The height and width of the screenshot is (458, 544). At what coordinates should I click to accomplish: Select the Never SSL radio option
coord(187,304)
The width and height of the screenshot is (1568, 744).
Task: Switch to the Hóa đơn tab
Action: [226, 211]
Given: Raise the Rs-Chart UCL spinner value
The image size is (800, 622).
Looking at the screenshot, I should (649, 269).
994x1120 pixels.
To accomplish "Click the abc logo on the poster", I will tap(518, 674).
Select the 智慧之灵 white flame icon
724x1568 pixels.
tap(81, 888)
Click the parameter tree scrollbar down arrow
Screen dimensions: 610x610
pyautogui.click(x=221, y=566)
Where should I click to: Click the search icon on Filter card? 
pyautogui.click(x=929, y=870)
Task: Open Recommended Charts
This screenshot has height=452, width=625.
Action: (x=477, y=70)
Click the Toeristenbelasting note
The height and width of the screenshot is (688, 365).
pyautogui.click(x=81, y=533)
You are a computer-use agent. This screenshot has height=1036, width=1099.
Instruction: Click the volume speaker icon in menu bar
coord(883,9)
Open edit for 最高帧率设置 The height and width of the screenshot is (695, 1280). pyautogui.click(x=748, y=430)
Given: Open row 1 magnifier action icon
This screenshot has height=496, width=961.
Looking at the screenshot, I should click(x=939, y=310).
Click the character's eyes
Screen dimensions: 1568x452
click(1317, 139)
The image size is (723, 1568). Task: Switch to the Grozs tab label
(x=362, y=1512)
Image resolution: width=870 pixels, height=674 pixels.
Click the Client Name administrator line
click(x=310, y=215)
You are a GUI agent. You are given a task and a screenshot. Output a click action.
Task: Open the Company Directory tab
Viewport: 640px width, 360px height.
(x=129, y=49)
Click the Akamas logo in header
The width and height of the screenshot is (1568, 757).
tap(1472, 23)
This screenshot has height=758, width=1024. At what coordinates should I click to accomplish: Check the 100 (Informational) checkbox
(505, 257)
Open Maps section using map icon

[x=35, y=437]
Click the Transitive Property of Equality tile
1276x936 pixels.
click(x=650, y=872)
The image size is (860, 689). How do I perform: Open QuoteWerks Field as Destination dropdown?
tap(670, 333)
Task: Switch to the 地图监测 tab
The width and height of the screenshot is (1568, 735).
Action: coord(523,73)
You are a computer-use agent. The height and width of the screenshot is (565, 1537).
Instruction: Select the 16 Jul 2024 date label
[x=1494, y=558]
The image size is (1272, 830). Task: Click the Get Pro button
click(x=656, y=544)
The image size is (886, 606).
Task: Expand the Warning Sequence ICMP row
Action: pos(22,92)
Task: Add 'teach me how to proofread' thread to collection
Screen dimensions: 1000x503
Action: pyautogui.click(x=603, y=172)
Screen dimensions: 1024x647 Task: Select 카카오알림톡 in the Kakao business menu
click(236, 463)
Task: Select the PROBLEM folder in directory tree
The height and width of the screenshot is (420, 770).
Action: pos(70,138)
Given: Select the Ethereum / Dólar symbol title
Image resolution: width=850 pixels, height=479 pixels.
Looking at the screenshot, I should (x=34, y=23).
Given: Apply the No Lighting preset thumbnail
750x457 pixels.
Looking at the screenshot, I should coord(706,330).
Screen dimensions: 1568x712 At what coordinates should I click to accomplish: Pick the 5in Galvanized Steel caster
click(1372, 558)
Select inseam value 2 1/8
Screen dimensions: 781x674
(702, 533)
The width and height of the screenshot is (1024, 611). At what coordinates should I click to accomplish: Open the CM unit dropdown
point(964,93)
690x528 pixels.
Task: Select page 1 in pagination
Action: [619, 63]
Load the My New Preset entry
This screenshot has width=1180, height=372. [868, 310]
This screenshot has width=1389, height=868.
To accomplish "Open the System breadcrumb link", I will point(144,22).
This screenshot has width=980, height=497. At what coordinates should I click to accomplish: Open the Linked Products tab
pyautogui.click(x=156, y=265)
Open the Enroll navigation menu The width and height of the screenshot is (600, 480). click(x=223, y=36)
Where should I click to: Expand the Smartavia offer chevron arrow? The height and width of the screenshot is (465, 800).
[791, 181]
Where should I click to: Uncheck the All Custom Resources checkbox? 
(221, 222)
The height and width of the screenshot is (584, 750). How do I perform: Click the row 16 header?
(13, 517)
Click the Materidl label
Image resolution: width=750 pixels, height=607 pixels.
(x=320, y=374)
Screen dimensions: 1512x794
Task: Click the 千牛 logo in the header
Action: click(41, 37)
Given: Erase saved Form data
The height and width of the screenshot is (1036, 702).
========
Work to complete: Print the whole listing again, exactly.

Your response:
The height and width of the screenshot is (458, 544). At what coordinates should I click to accomplish: Select the Never SSL radio option
coord(187,304)
The width and height of the screenshot is (1568, 744).
Task: Switch to the Hóa đơn tab
Action: [226, 211]
Given: Raise the Rs-Chart UCL spinner value
The image size is (800, 622).
Looking at the screenshot, I should (649, 269).
994x1120 pixels.
To accomplish "Click the abc logo on the poster", I will tap(518, 674).
Select the 智慧之灵 white flame icon
724x1568 pixels.
tap(81, 888)
Click the parameter tree scrollbar down arrow
Screen dimensions: 610x610
pyautogui.click(x=221, y=566)
Where should I click to: Click the search icon on Filter card? 
pyautogui.click(x=929, y=870)
Task: Open Recommended Charts
This screenshot has height=452, width=625.
Action: (x=477, y=70)
Click the Toeristenbelasting note
The height and width of the screenshot is (688, 365).
pyautogui.click(x=81, y=533)
You are a computer-use agent. This screenshot has height=1036, width=1099.
Instruction: Click the volume speaker icon in menu bar
coord(883,9)
Open edit for 最高帧率设置 The height and width of the screenshot is (695, 1280). pyautogui.click(x=748, y=430)
Given: Open row 1 magnifier action icon
This screenshot has height=496, width=961.
Looking at the screenshot, I should click(x=939, y=310).
Click the character's eyes
Screen dimensions: 1568x452
click(1317, 139)
The image size is (723, 1568). Task: Switch to the Grozs tab label
(x=362, y=1512)
Image resolution: width=870 pixels, height=674 pixels.
Click the Client Name administrator line
click(x=310, y=215)
You are a GUI agent. You are given a task and a screenshot. Output a click action.
Task: Open the Company Directory tab
Viewport: 640px width, 360px height.
(x=129, y=49)
Click the Akamas logo in header
The width and height of the screenshot is (1568, 757).
tap(1472, 23)
This screenshot has height=758, width=1024. At what coordinates should I click to accomplish: Check the 100 (Informational) checkbox
(505, 257)
Open Maps section using map icon

[x=35, y=437]
Click the Transitive Property of Equality tile
1276x936 pixels.
click(x=650, y=872)
The image size is (860, 689). How do I perform: Open QuoteWerks Field as Destination dropdown?
tap(670, 333)
Task: Switch to the 地图监测 tab
The width and height of the screenshot is (1568, 735).
Action: coord(523,73)
You are a computer-use agent. The height and width of the screenshot is (565, 1537).
Instruction: Select the 16 Jul 2024 date label
[x=1494, y=558]
The image size is (1272, 830). Task: Click the Get Pro button
click(x=656, y=544)
The image size is (886, 606).
Task: Expand the Warning Sequence ICMP row
Action: pos(22,92)
Task: Add 'teach me how to proofread' thread to collection
Screen dimensions: 1000x503
Action: pyautogui.click(x=603, y=172)
Screen dimensions: 1024x647 Task: Select 카카오알림톡 in the Kakao business menu
click(236, 463)
Task: Select the PROBLEM folder in directory tree
The height and width of the screenshot is (420, 770).
Action: pos(70,138)
Given: Select the Ethereum / Dólar symbol title
Image resolution: width=850 pixels, height=479 pixels.
Looking at the screenshot, I should (x=34, y=23).
Given: Apply the No Lighting preset thumbnail
750x457 pixels.
Looking at the screenshot, I should coord(706,330).
Screen dimensions: 1568x712 At what coordinates should I click to accomplish: Pick the 5in Galvanized Steel caster
click(1372, 558)
Select inseam value 2 1/8
Screen dimensions: 781x674
(702, 533)
The width and height of the screenshot is (1024, 611). At what coordinates should I click to accomplish: Open the CM unit dropdown
point(964,93)
690x528 pixels.
Task: Select page 1 in pagination
Action: [619, 63]
Load the My New Preset entry
This screenshot has width=1180, height=372. [868, 310]
This screenshot has width=1389, height=868.
To accomplish "Open the System breadcrumb link", I will point(144,22).
This screenshot has width=980, height=497. At what coordinates should I click to accomplish: Open the Linked Products tab
pyautogui.click(x=156, y=265)
Open the Enroll navigation menu The width and height of the screenshot is (600, 480). click(x=223, y=36)
Where should I click to: Expand the Smartavia offer chevron arrow? The height and width of the screenshot is (465, 800).
[791, 181]
Where should I click to: Uncheck the All Custom Resources checkbox? 
(221, 222)
The height and width of the screenshot is (584, 750). How do I perform: Click the row 16 header?
(13, 517)
Click the Materidl label
Image resolution: width=750 pixels, height=607 pixels.
(x=320, y=374)
Screen dimensions: 1512x794
Task: Click the 千牛 logo in the header
Action: click(41, 37)
Given: Erase saved Form data
The height and width of the screenshot is (1036, 702).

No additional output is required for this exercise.